Já não são só soldados ou munições que Pyongyang está a dar a Moscovo
Primeiro foram, as tropas, depois foram as armas e, agora, a Coreia do Norte está a ajudar a Rússia de uma terceira forma. De acordo com os serviços de informação da Ucrânia, o regime de Pyongyang enviou uma unidade de mísseis para apoiar o Kremlin na guerra.
Como escreve a agência Reuters, este é já o maior envolvimento da Coreia do Norte numa guerra desde a década de 1950, quando se deu a guerra que terminou com a divisão da península, e na qual os Estados Unidos também entraram.
Uma unidade de mísseis da Coreia do Norte foi enviada para o oeste da Rússia. Trata-se de um mecanismo que pode levar até 120 mísseis balísticos e seis lançadores para ataque, de acordo com a avaliação das secretas ucranianas.
Neste esforço estão envolvidos 90 soldados da Coreia do Norte, que devem concentrar-se na região de Voronezh, na fronteira com a Ucrânia.

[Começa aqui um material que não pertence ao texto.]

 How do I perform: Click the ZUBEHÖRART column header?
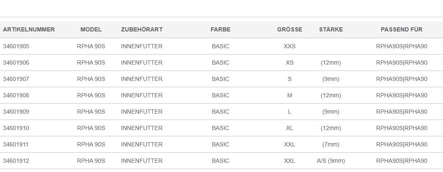point(142,30)
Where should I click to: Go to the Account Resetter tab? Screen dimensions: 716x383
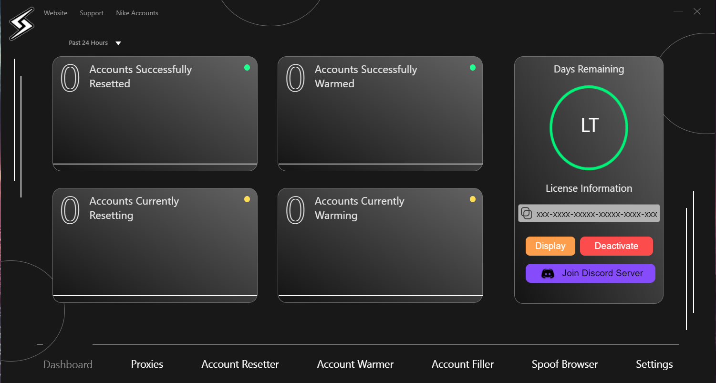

O presidente da Ucrânia avisou em julho que a Coreia do Norte estava também a preparar-se para enviar mais 30 mil soldados para ajudar a Rússia no seu esforço de guerra, marcando uma continuação no apoio de Kim Jong-un a Vladimir Putin.
De início, e de acordo com as informações de Ucrânia, Estados Unidos e Coreia do Sul, entre 10 a 12 mil soldados de Pyongyang chegaram para combater pela Rússia no fim de 2024. Esse número foi atualizado para 14 a 15 mil na última avaliação, sendo que perto de 9.500 soldados ainda permanecem na zona de Kursk, onde foram atirados para a linha da frente para tentarem ajudar na libertação da região invadida pela Ucrânia numa operação surpreendente.
Em relação a armas, a Coreia do Norte forneceu já milhões de munições de artilharia e de morteiros, além de mísseis balísticos, de artilharia de longo alcance e de lançamentos de rockets.
Segundo a agência Reuters, navios com bandeira russa transportaram cerca de 16 mil contentores com munições da Coreia do Norte para a Rússia só entre setembro de 2023 e março de 2025.
De acordo com a Ucrânia, a Coreia do Norte está mesmo a fornecer cerca de metade das munições que a Rússia está a usar na linha da frente.
Esta nova ajuda chega numa altura em que a Rússia está a tentar aumentar a pressão sobre a Ucrânia, que se vê em dificuldades perante a escassez de munições de interceção.